In summary, a cropped sensor is forced to use a wider angle lens to produce the same angle of view as a larger sensored camera; and, this can degrade quality. Smaller sensors also enlarge the center region of the lens more, so its resolution limit is likely to be more apparent with lower quality lenses. Larger sensors have larger pixels (although this is not always the case), which give them the potential to produce lower image noise and have a higher dynamic range (of colors & light); ie, more data is captured & saved (especially in RAW format). Dynamic range is essentially the number of tones which a sensor can capture, to define texture, edges, and sharpness… to make the subject discernible from background. Since larger pixels have a greater volume (ie. the bigger bucket or larger vehicle) they have a higher dynamic range. Further, larger pixels receive a greater flux of light & color photons during a given exposure time (at the same f-stop), so their light signal is much stronger (thus less noise) in lower lighted situations.
Which brings us back to megapixels. The sensor with the higher pixel count will produce a cleaner looking final print. This is because the noise gets enlarged less for the higher pixel count sensor (for a given print size), therefore this noise has a higher frequency and thus appears finer grained. The resolution of a digital sensor is determined by the number of megapixels, not the overall size of the sensor. Squeezing 10 megapixels onto an 7.18×5.27mm sensor chip (a phone camera), does indeed provide 10-MP resolution, but the noise will be much higher than, for example, the Canon 300D (Rebel) a 6-MP dSLR with a 22.7×15.1 mm sensor, which even noiser than the 7D (1.6 crop sensor), which is noiser then the full frame cameras.
Noise in a digital image is manifested as speckles all over, but especially DARK AREAS. This is particularly enhanced and worse at higher ISO settings, an understandable phenomenon when you consider that higher ISOs are achieved simply by increasing the amplification of the sensor to the light signals.
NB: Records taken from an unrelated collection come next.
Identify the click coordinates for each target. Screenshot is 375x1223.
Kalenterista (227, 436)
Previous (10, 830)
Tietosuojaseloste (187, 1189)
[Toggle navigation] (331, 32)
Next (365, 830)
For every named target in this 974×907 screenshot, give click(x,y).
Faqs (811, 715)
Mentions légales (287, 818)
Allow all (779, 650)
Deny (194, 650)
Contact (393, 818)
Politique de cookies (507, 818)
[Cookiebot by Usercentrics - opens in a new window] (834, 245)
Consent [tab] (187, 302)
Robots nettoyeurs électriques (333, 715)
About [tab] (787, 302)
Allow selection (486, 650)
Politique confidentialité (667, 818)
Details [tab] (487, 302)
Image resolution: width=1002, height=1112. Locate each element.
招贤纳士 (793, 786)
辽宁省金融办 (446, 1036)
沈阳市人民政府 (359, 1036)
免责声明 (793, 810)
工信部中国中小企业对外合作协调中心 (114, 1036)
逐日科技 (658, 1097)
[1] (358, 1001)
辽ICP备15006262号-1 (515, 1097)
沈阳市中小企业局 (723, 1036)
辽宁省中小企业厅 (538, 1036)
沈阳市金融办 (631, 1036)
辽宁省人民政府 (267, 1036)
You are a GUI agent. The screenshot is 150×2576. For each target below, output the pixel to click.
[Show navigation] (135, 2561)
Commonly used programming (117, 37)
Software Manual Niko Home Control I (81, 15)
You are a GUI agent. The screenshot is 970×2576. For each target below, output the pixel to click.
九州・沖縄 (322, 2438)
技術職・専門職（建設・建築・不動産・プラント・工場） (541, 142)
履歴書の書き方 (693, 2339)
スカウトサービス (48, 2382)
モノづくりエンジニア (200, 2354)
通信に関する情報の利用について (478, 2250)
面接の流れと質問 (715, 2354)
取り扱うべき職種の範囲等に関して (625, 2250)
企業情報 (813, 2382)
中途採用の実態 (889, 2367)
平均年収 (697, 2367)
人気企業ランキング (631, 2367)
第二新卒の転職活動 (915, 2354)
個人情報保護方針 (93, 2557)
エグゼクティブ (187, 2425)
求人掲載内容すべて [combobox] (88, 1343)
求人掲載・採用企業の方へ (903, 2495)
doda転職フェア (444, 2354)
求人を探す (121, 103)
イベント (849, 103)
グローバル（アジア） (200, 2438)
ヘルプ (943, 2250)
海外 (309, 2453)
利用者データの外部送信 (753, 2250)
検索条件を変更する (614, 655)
It is the same as turning up the volume on a radio for a distant station that is already not clearly coming through as good as it should (or could).
I hope this helps… (and isn’t too boring).
(Yes, other than the 1.6, 4:3, and full frame sensors, I had to research the other sensor sizes… because I honestly didn’t know their dimensions, only that they are a whole lot smaller, and don’t allow big enlargements or crops).